Bishop Ireton Volleyball Head Coach Owen Ranger isn’t letting transition lessen his expectations for this fall.

The girls’ varsity volleyball team lost seven key contributors to graduation in June, and an eighth team member moved away. Among those seven graduates were two of the best players in school history, Ranger said.

Despite a seemingly insurmountable loss of talent, Ranger said B.I. volleyball now thrives on a winning culture, and he has high hopes once again.

Purely based on accolades and post-season success, last year’s team was one of the best in Bishop Ireton history. The Cardinals finished as the runner-up in both the Washington Catholic Athletic Conference and the Virginia Independent School Athletic Association, eventually falling to perennial powerhouses Holy Cross and Flint Hill, respectively. After such an impressive 2017 campaign, B.I. faces a new challenge this fall.

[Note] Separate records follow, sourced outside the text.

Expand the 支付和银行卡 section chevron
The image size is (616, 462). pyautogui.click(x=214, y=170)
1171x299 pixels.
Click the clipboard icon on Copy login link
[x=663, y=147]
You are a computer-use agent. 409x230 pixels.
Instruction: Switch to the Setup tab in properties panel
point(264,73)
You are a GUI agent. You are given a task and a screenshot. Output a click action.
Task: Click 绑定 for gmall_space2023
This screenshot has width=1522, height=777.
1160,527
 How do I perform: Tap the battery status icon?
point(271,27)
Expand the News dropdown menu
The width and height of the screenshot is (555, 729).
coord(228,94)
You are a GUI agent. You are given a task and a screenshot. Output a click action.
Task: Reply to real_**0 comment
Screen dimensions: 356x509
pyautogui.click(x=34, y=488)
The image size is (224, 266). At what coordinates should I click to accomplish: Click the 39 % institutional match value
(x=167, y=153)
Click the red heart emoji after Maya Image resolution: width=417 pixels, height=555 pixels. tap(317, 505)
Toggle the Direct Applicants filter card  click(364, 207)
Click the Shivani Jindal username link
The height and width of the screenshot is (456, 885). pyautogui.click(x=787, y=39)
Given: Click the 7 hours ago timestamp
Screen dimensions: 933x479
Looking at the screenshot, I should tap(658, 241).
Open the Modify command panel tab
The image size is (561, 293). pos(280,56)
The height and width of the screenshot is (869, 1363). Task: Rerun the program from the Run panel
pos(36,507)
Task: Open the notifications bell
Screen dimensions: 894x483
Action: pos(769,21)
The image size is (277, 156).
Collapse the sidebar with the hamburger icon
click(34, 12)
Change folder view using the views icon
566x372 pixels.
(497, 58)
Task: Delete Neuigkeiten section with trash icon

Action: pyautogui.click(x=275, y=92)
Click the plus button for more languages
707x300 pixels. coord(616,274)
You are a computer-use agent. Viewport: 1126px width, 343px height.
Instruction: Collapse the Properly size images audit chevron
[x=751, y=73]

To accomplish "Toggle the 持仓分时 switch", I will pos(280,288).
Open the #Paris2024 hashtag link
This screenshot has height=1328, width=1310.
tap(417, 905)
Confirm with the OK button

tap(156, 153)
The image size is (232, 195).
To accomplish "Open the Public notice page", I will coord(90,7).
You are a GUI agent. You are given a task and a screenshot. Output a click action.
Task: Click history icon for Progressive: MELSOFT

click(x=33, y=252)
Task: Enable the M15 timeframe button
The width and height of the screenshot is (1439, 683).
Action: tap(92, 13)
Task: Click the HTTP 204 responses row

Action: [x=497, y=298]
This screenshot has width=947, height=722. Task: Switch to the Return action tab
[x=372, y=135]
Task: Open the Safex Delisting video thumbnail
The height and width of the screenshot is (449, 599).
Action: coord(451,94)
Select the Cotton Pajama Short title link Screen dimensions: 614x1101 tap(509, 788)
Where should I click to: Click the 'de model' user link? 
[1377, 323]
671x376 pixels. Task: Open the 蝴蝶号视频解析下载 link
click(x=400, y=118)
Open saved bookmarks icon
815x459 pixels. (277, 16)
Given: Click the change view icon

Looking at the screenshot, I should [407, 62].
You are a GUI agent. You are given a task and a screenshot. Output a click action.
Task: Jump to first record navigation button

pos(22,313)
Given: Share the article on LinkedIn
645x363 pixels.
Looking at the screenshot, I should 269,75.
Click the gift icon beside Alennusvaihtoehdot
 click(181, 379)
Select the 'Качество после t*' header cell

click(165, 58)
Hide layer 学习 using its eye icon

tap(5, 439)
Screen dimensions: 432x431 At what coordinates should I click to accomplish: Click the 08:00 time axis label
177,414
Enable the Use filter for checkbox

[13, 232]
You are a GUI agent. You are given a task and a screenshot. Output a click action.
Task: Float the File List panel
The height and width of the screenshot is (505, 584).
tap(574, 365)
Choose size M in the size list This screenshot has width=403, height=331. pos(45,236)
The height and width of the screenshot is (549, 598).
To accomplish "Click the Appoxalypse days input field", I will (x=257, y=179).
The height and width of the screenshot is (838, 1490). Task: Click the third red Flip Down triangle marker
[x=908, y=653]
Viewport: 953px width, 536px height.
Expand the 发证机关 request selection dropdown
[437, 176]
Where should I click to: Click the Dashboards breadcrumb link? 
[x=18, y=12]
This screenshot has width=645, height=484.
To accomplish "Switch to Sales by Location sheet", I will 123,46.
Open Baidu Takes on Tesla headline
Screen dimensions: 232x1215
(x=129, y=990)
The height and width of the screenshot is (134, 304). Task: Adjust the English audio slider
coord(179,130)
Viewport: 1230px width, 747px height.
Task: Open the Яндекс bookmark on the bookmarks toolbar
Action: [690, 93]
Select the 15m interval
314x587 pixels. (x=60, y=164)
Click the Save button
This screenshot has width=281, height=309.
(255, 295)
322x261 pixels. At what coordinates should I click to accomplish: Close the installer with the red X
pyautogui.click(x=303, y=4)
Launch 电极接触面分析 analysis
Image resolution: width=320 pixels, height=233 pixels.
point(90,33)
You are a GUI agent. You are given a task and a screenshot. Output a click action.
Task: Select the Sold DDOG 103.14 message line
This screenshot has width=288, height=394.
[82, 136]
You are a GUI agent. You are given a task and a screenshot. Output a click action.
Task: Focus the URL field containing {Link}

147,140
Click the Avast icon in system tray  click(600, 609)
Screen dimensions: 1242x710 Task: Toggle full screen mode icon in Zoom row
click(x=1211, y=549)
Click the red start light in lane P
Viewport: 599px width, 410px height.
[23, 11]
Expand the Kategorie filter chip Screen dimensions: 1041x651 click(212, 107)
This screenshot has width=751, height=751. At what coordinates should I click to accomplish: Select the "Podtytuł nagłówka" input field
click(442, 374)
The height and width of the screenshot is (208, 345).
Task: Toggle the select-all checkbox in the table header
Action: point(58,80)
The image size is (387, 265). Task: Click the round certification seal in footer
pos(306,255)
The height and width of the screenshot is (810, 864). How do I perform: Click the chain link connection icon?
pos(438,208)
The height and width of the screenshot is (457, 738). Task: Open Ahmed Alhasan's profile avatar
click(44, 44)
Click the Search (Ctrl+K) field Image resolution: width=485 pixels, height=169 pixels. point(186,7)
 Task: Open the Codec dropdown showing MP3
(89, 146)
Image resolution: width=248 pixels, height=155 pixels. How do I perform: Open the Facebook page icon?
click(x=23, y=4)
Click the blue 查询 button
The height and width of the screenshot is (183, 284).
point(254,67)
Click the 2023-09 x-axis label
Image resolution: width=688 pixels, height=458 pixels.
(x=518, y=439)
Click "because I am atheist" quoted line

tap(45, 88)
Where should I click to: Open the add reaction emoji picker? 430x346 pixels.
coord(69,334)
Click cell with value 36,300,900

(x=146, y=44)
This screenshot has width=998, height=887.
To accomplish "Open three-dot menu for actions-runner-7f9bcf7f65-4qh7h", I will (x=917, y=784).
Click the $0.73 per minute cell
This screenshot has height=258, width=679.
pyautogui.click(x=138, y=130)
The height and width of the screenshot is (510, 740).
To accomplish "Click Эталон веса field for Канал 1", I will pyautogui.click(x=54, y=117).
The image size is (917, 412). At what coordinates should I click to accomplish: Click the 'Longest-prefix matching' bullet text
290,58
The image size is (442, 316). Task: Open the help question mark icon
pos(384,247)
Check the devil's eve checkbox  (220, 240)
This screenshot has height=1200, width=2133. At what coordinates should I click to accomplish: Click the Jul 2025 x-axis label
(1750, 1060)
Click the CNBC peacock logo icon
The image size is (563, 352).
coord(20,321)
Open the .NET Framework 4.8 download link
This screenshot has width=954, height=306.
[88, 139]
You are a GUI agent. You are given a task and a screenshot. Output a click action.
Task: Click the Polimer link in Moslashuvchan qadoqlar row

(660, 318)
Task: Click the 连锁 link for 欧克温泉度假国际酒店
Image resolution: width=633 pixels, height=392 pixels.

“It’ll be a very different style, but I always try to adapt the system to fit the personnel,” Ranger said. “And I think that we’re not the only team that lost significant people in the WCAC, but I think we can still be very competitive both there and in the state.”

Nine players — most of whom comprised the B.I. bench last season — will be returning to the varsity team this fall. After spring open gym sessions, Ranger said he expects several juniors who led the junior varsity team in 2017 to round out the roster.

Ranger said he is fortunate to have the problem of too many players to choose from. Last August, 50 girls competed for about 45 spots on the three Bishop Ireton volleyball teams: varsity, junior varsity and freshman. Ranger said he wouldn’t be surprised to see as many as 60 try out this month.

“I used to coach at a school where I had to beg other sports for their JV cuts sometimes, and now I have to turn girls away, which I never want to do,” Ranger said.

Among other players, Ranger expects senior backrow passers Casey Hoffman and Kaitlin Becht to make an impact this fall. Becht holds the school record for serving percentage, and Hoffman will be a key defensive specialist for the Cardinals. In addition, sophomore setter Taylor Wilmot, B.I.’s only returning player who saw regular game action last season, earned honorable mention all-conference honors as a freshman.

Ranger said he sees every team in the WCAC as a dangerous opponent. Last year, the Cardinals barely hung on to beat last-place Elizabeth Seton, and the seventh-place team actually beat B.I. in five sets.

“It’s tough top to bottom,” Ranger said. “… There are no off nights in the league.”

Ranger, who moved to D.C. in 2006, attended Pepperdine University and took a class in volleyball instruction taught by the school’s legendary men’s volleyball head coach. Outside of that course, the extent of Ranger’s volleyball playing career involved pick-up games at the beach every summer.

“I eventually just found a home with volleyball, even though my playing experience is minimal,” Ranger said. “… But it’s the sport I feel that I coach best.”

Going into his second season as the Bishop Ireton head coach, Ranger gave all the credit for the team’s success to the players.

“The culture has changed enough that [the players] expect to be good on their own without needing to be pushed as much to be good,” Ranger said. “They’ve become a better program all on their own that way.”